Alexander Graham Bell patented the telephone on March 7, 1876, just hours ahead of rival inventor Elisha Gray. Bell’s initial experiments were an attempt to enable a telegraph wire to carry simultaneous messages. His backers were intent on developing new technology to challenge the Western Union telegraph monopoly.
Bell succeeded beyond his expectations. On March 10, 1876, he placed what now ranks among the most important telephone calls in history. To his young assistant in an adjacent room he said, “Mr. Watson, come here.
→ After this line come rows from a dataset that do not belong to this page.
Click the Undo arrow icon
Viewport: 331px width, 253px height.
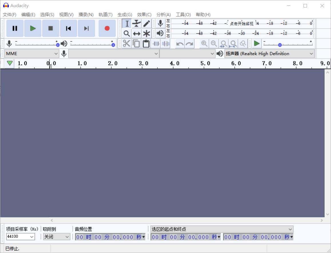pyautogui.click(x=180, y=44)
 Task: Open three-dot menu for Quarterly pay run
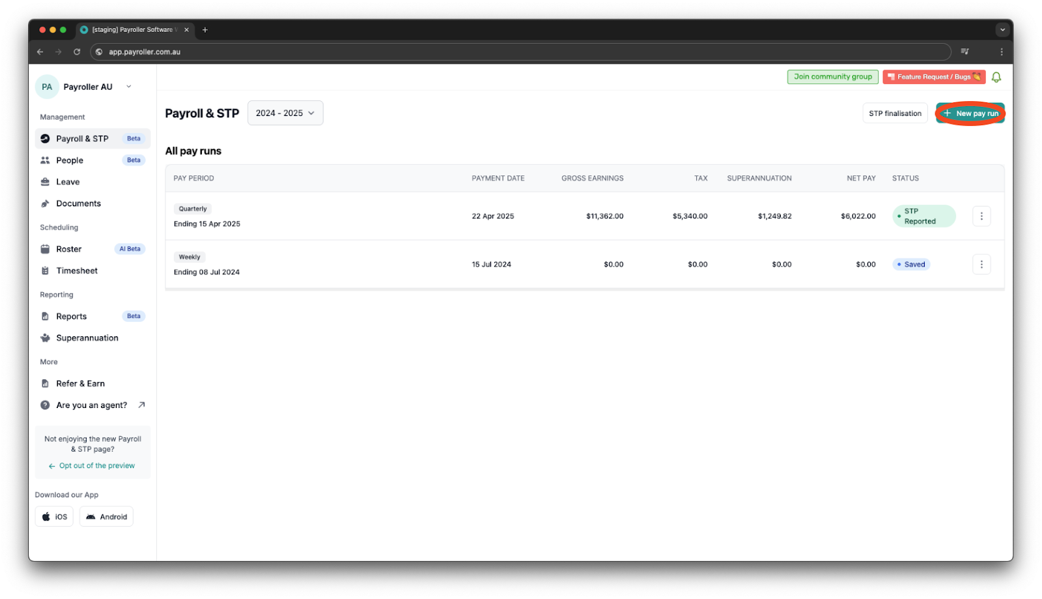981,216
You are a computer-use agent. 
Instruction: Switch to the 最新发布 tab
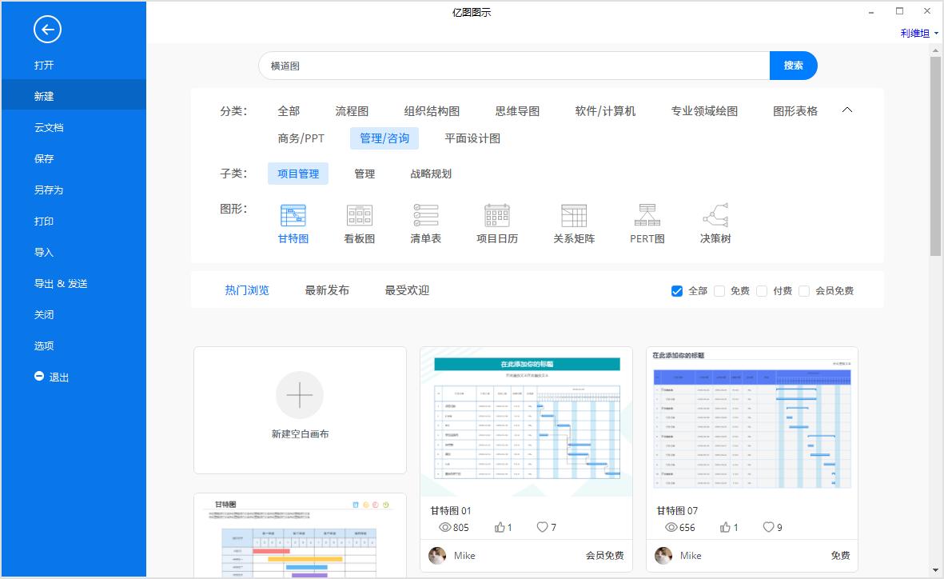coord(326,290)

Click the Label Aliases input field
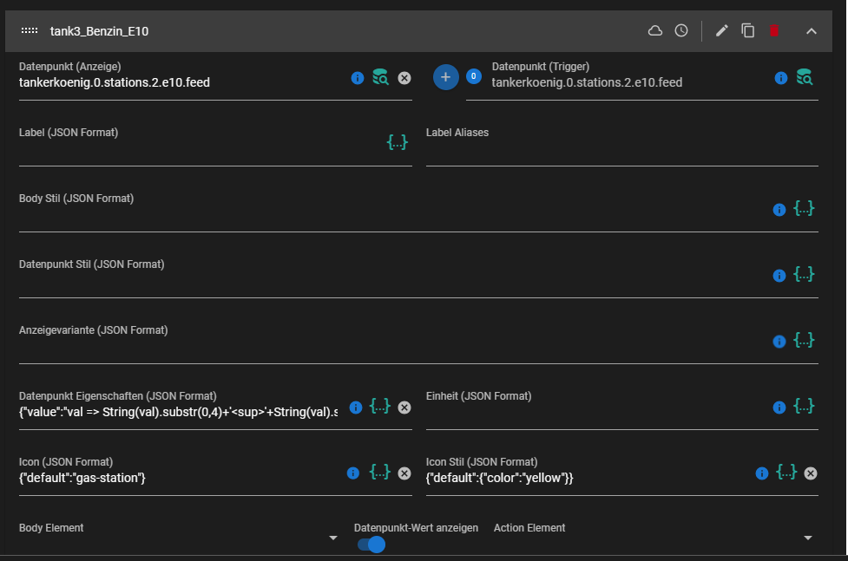click(621, 153)
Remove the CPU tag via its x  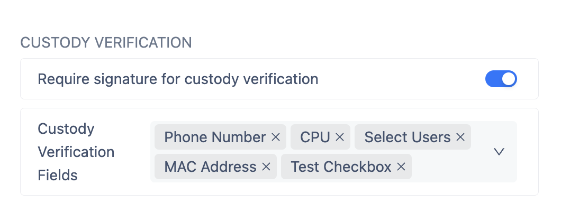pos(340,137)
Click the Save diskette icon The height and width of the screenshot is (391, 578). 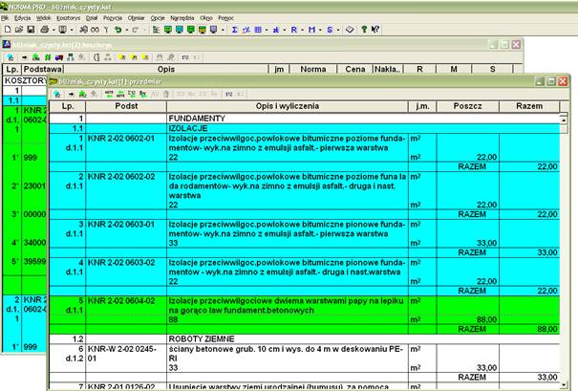tap(31, 31)
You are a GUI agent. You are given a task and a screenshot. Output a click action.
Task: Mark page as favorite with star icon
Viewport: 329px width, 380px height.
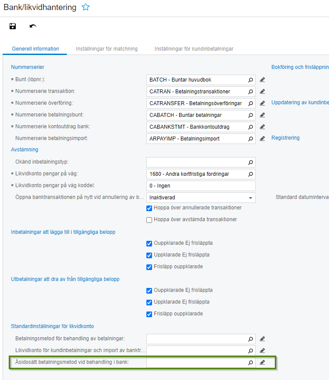click(85, 7)
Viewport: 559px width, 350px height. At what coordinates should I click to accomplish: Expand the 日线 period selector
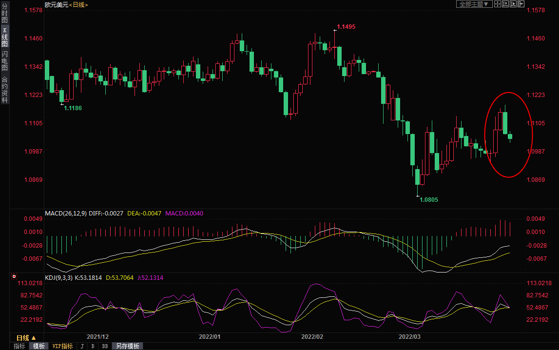26,338

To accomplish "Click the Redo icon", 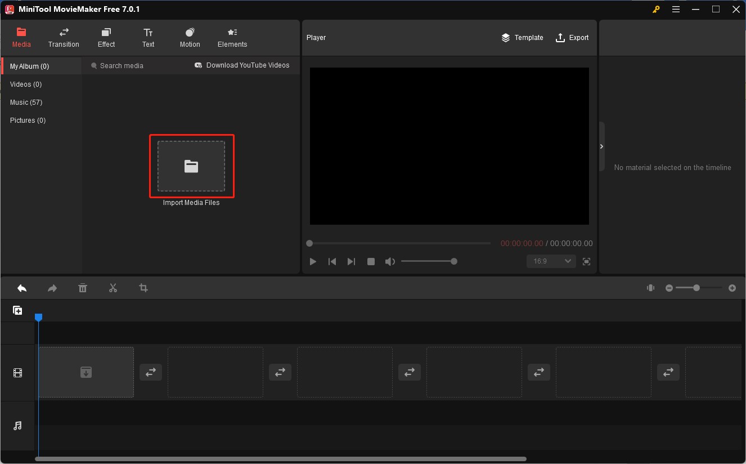I will click(x=52, y=288).
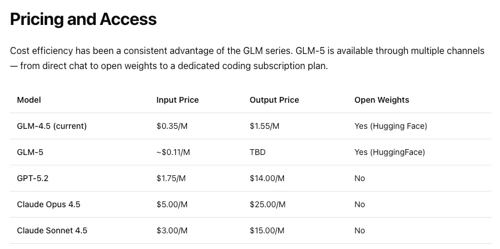This screenshot has width=500, height=249.
Task: Click the "Pricing and Access" heading
Action: (83, 19)

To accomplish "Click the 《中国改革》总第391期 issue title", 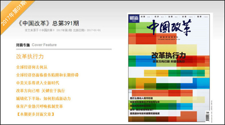I will click(x=47, y=23).
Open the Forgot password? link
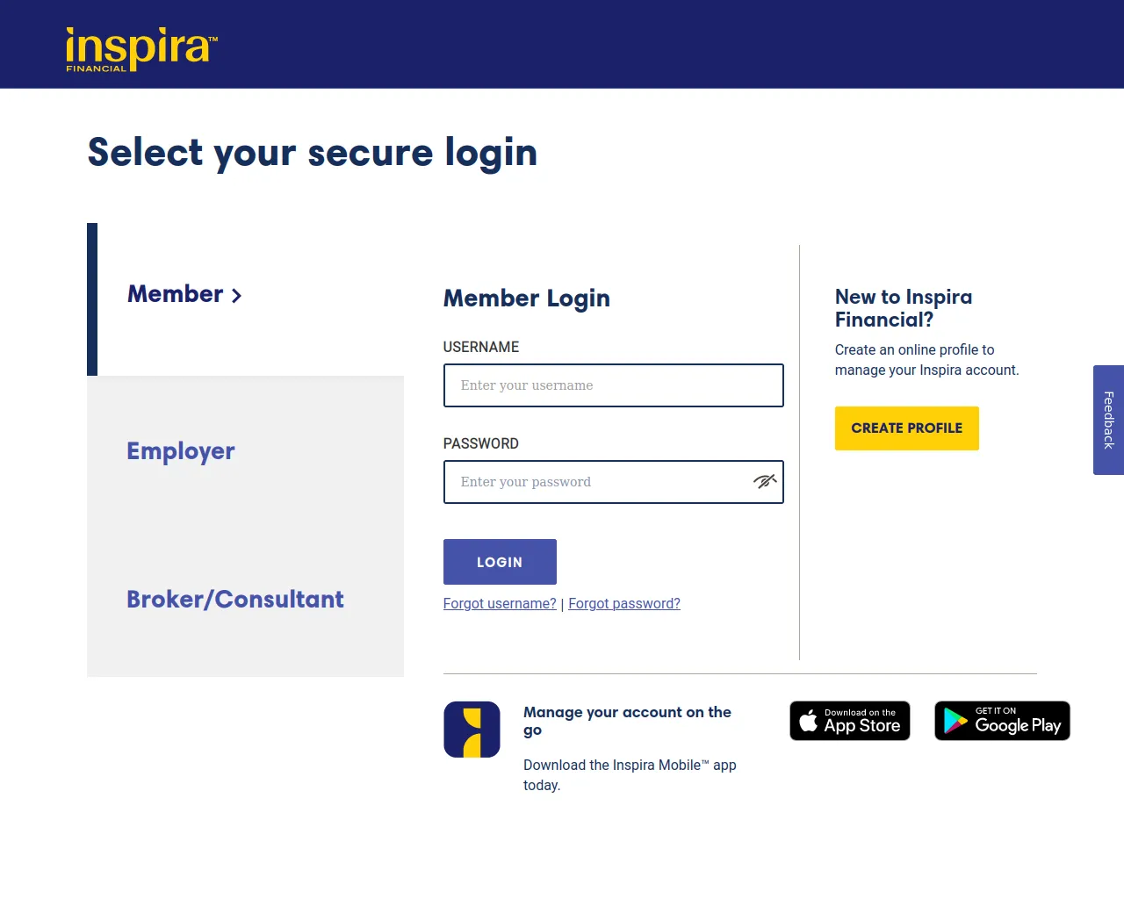This screenshot has width=1124, height=899. click(624, 604)
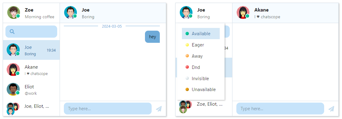The width and height of the screenshot is (342, 119).
Task: Set status to Eager
Action: coord(201,45)
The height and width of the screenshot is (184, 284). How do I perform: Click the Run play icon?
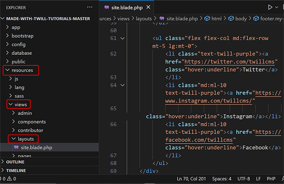pos(270,7)
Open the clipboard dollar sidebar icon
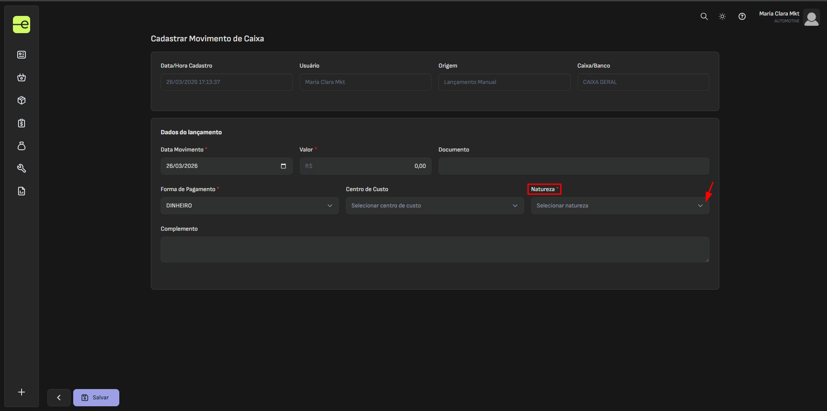827x411 pixels. [22, 123]
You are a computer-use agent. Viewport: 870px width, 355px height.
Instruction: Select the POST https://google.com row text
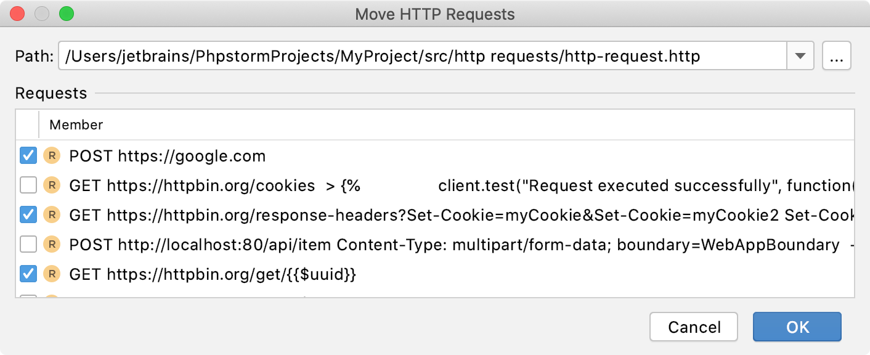tap(168, 156)
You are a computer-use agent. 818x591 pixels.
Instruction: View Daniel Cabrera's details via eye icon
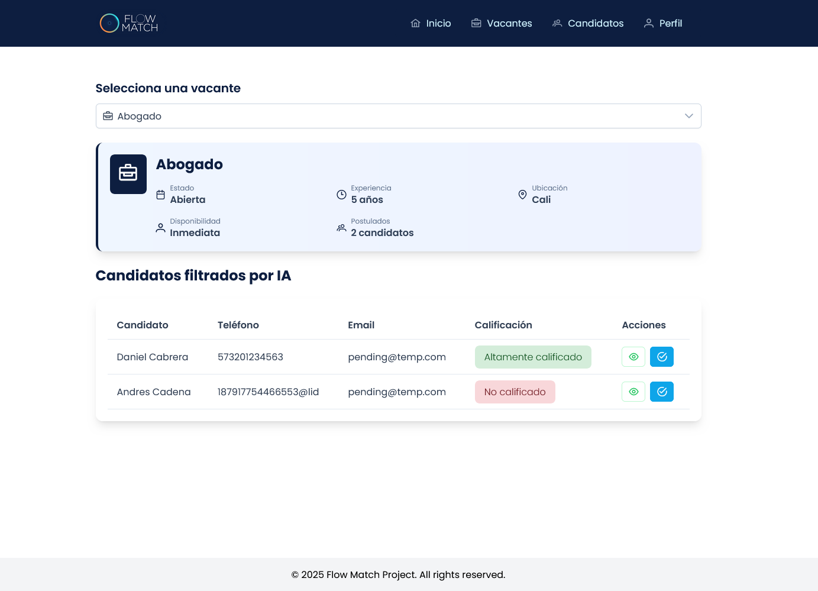(x=633, y=357)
I want to see you.”
Telephone technology took another leap in 1891, when Almon Strowger, a Kansas City undertaker who was fed up with nosy operators, patented a “switch” that could automatically relay calls to their destination without operator assistance.
Daily telephone use in the United States grew from four calls per 1,000 people to 37 calls per 1,000 people between 1876 and 1894.[6] But once the Bell patents expired, thousands of competitors began wiring the nation, increasing the daily calling average per 1,000 people from 37 in 1895 to 391 in 1910. By 1907, Bell rivals controlled 51 percent of local telephone service.[7]
Michigan’s first local telephone company, Ontonagon Telephone Co., emerged in 1877, when an Upper Peninsula businessman strung a line between his inland office and the Lake Superior port at Ontonagon.[8] By the century’s turn, some 200 telephone companies were providing service in the state.